Craig Alexander and Rebekah Keat Lead Australian Team at the World Long Distance Triathlon Championship

Two-time Ironman Triathlon World Champion Craig Alexander and Challenge champion Rebekah Keat will spearhead a five-strong Australian team named today for the ITU Long Distance Triathlon World Championships in the USA in November.
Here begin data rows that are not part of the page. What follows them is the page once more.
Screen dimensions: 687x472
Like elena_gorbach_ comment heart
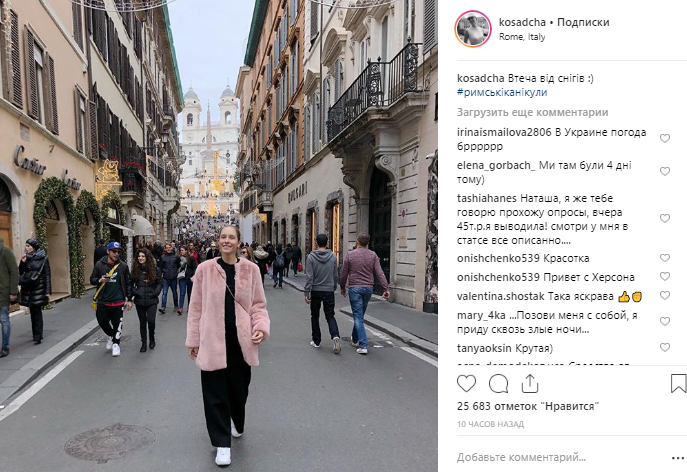(665, 171)
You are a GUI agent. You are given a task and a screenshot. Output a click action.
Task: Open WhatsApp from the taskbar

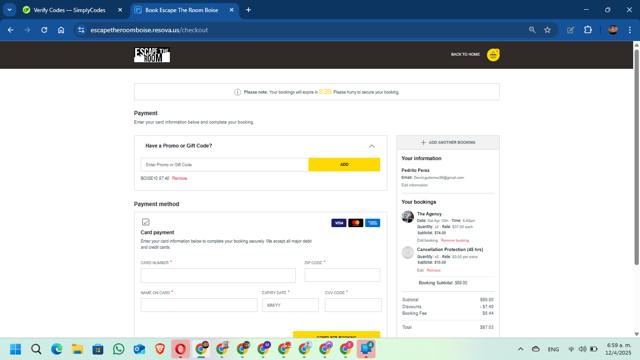click(x=118, y=349)
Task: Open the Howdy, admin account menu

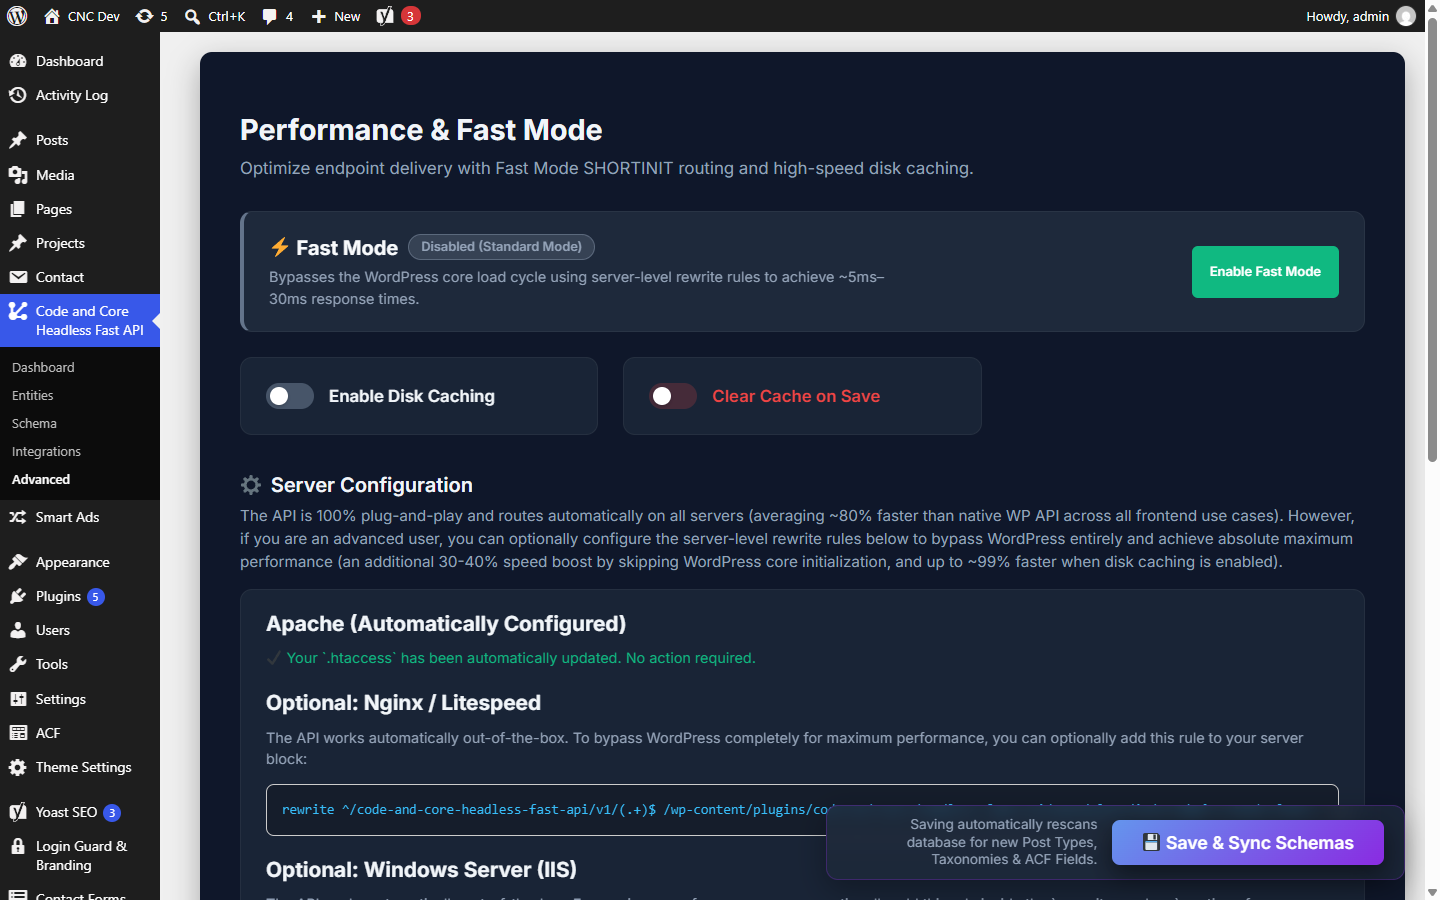Action: click(x=1360, y=16)
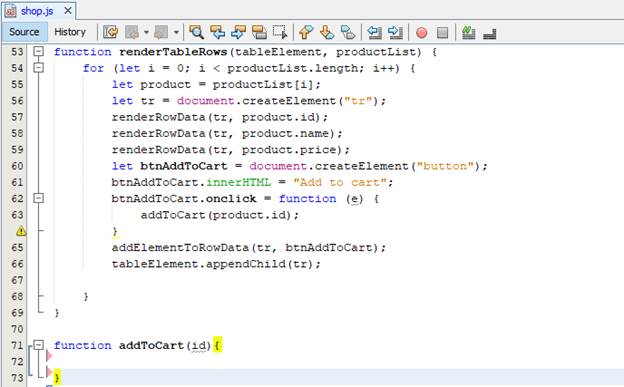Click the warning icon in the gutter
This screenshot has width=624, height=387.
point(21,231)
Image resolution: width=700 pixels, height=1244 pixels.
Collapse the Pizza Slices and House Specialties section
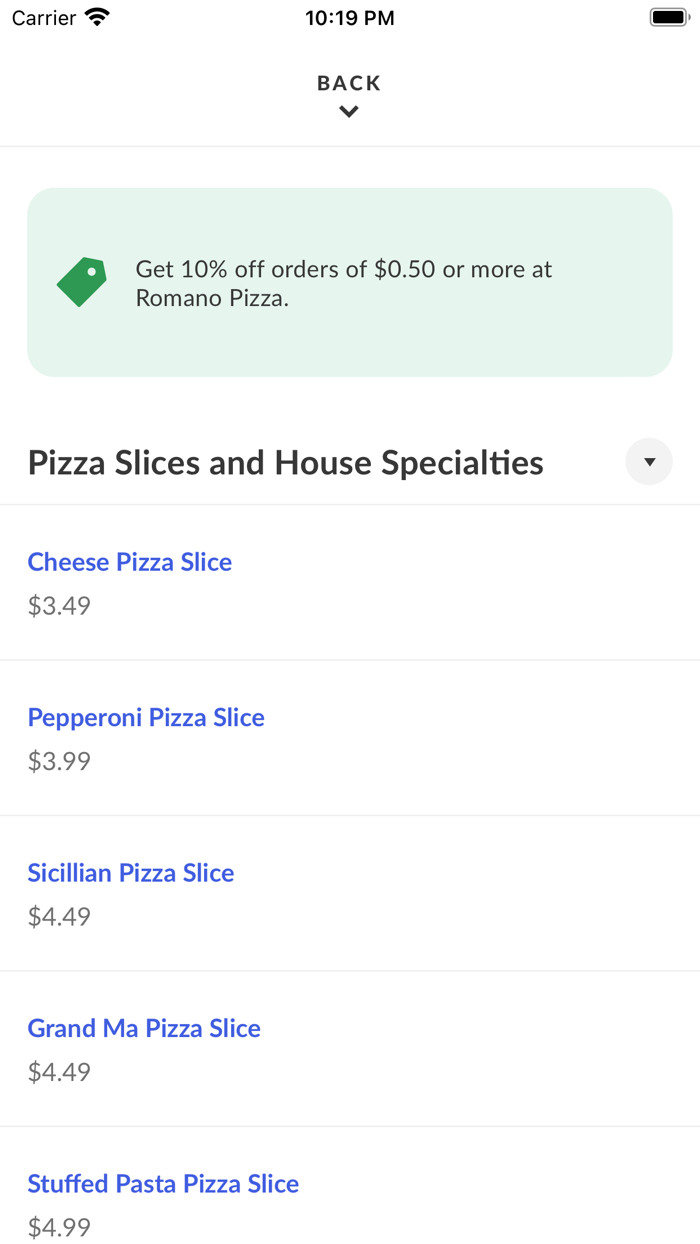tap(648, 461)
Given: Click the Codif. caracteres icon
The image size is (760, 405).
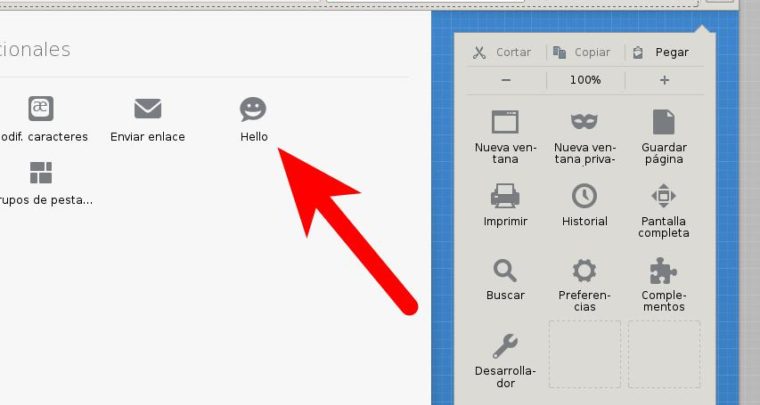Looking at the screenshot, I should [41, 109].
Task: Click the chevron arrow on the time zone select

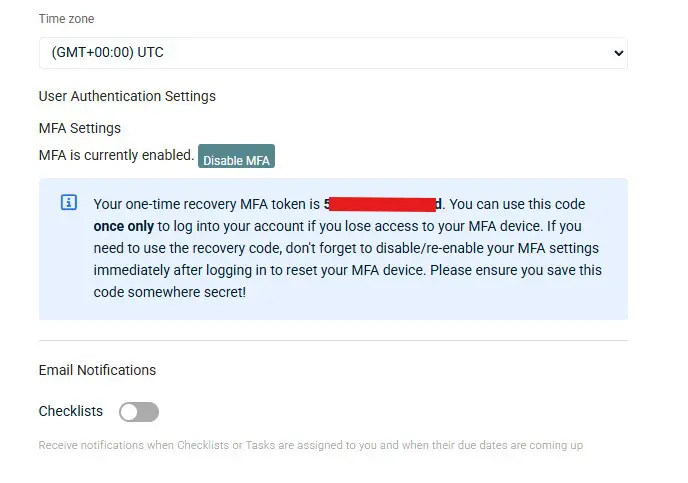Action: [x=618, y=53]
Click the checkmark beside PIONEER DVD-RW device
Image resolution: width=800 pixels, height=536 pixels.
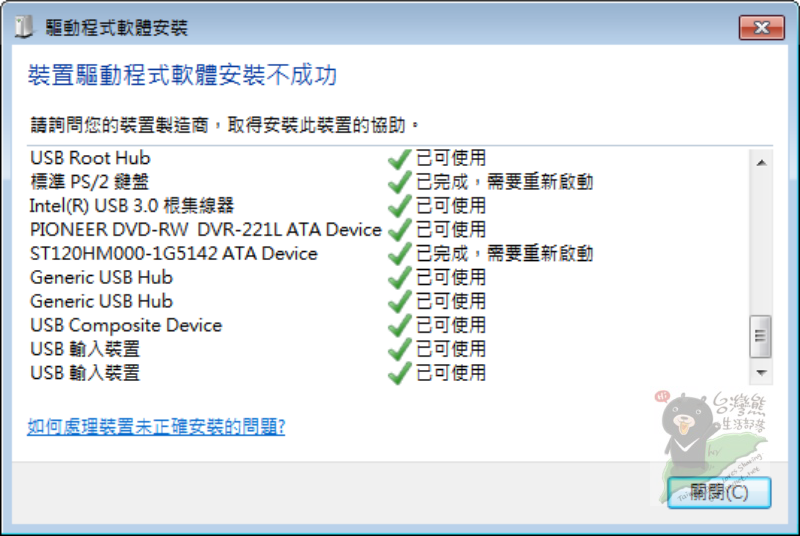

The 38-year-old Alexander (NSW) and Keat (QLD) will be joined by Davi

Two-time Ironman Triathlon World Champion Craig Alexander and Challenge champion Rebekah Keat will spearhead a five-strong Australian team named today for the ITU Long Distance Triathlon World Championships in the USA in November.
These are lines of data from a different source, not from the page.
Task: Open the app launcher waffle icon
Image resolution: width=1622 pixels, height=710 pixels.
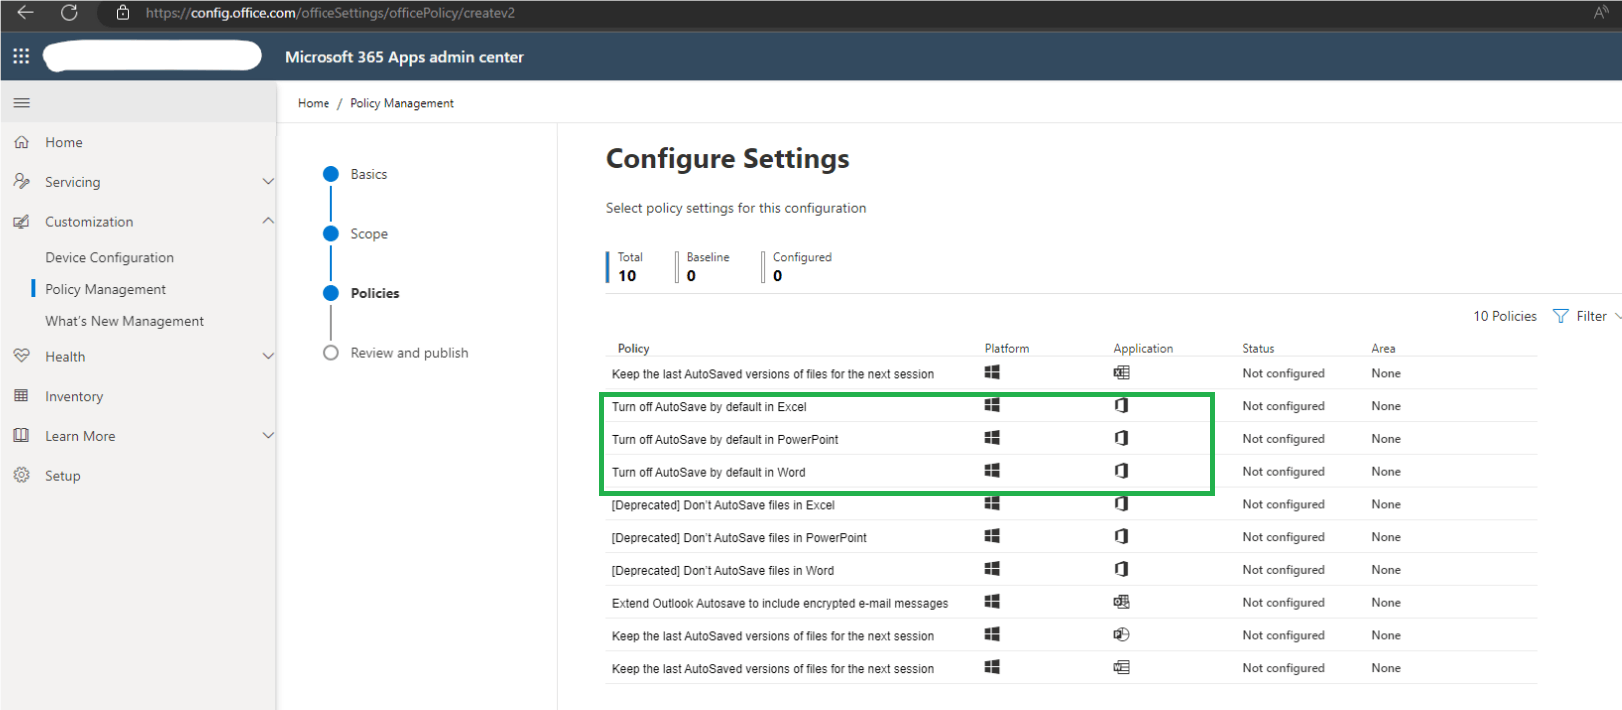Action: point(21,56)
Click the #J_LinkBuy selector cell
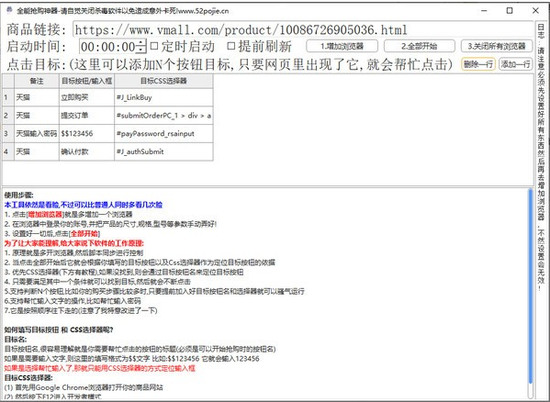Viewport: 550px width, 402px height. point(164,98)
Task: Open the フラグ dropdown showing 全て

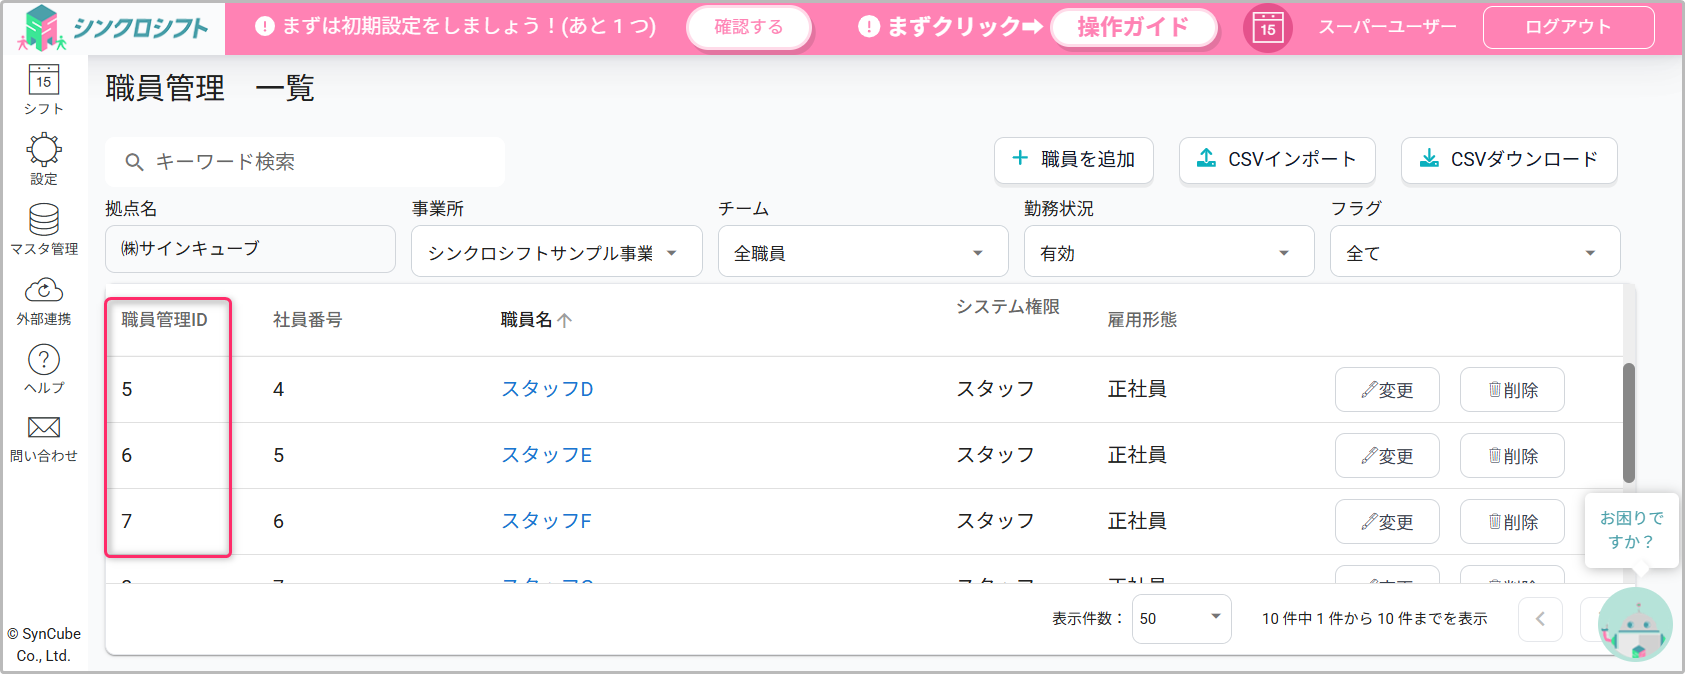Action: coord(1474,253)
The 38-year-old Alexander (NSW) and Keat (QLD) will be joined by David Dellow (QLD), Nikki Butterfield (QLD) and Christine Hemphill (NSW) who will tackle the 4km swim, 120km bike and 30km run course in Henderson, Nevada (November 2-6).

Butterfield, the former Australian triathlete and cycling representative, is in winning form and chalked up a victory today in the Ironman 70.3 Syracuse in New York.

Australians have only ever won the event twice “in 1996 when legendary Greg Welch won the crown in Muncie, Indiana and 1998 when five-time World Cup winner Rina Hill won the women’s title in Sado Island in Japan.

Alexander came close in 2006 when he finished second to Denmark’s Torbjorn Sindballe when Canberra hosted the event for the first time in Australia, while Keat was second to British girl Jodie Swallow in Perth in 2009.

The Boulder, Colorado-based Alexander is certainly in outstanding form, continuing on his winning ways in Las Vegas last weekend when he won the 70.3 World title, recovering from a flat tyre to produce a brilliant half-marathon.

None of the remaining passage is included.